Reproduce the passage of the article on the Ashoka U Exchange below, from "Ashoka U Exchange Draws" to "Campus since 2017.".

[SOURCE PASSAGE]:
'''

Ashoka U Exchange Draws Attendees from 25 Countries to UC San Diego
Attendees discussed going “Beyond Borders and Boundaries” to make positive change
Hundreds of delegates from 25 different countries converged on campus last week for the 2019 Ashoka U Exchange to discuss how to more effectively make positive change around the globe. UC San Diego hosted this year’s Exchange, themed “Beyond Borders and Boundaries,” from Feb. 21 through 23. The annual conference is organized by Ashoka, the world’s largest network of entrepreneurs focused on social innovation and changemaking. UC San Diego has been a designated Ashoka Changemaker Campus since 2017.
The three-day event featured 75 sessions and more than 200 speakers on topics ranging from bridging theory and practice to create social good to how empathy is the essential element in leading positive social change. Chancellor Pradeep K. Khosla welcomed attendees to San Diego as part of the event’s keynote address entitled “Welcome Change: Changemaker Movements.”

'''

[COLLECTED MATERIAL]:
'''

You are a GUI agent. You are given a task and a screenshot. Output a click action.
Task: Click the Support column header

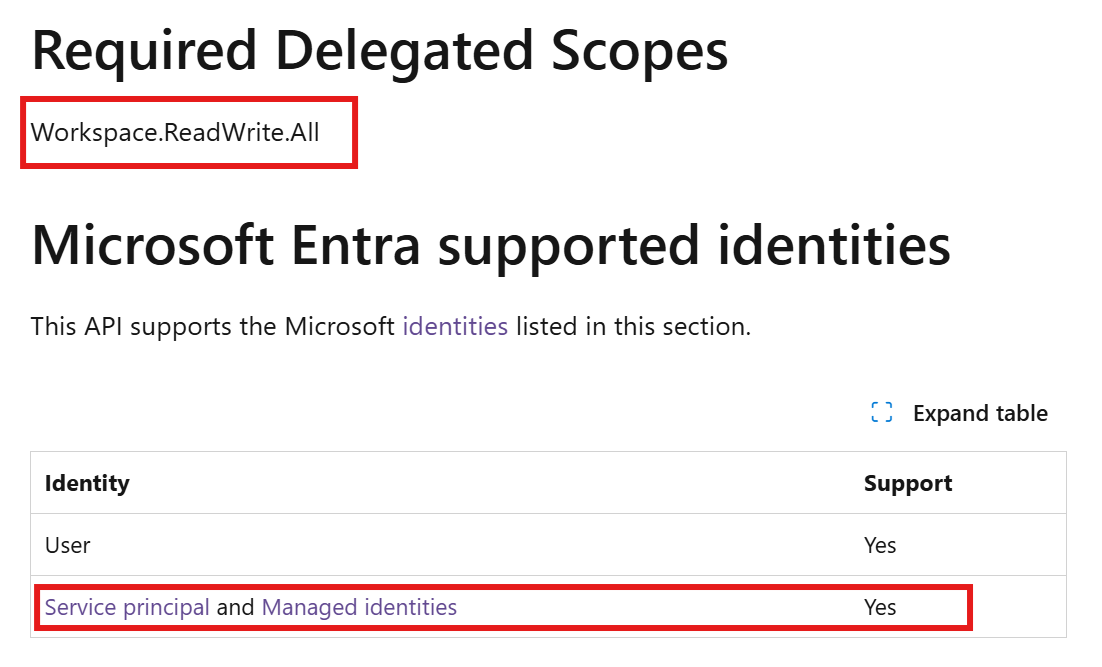pos(908,484)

'''

[EXERCISE RESULT]:
Ashoka U Exchange Draws Attendees from 25 Countries to UC San Diego
Attendees discussed going “Beyond Borders and Boundaries” to make positive change
Hundreds of delegates from 25 different countries converged on campus last week for the 2019 Ashoka U Exchange to discuss how to more effectively make positive change around the globe. UC San Diego hosted this year’s Exchange, themed “Beyond Borders and Boundaries,” from Feb. 21 through 23. The annual conference is organized by Ashoka, the world’s largest network of entrepreneurs focused on social innovation and changemaking. UC San Diego has been a designated Ashoka Changemaker Campus since 2017.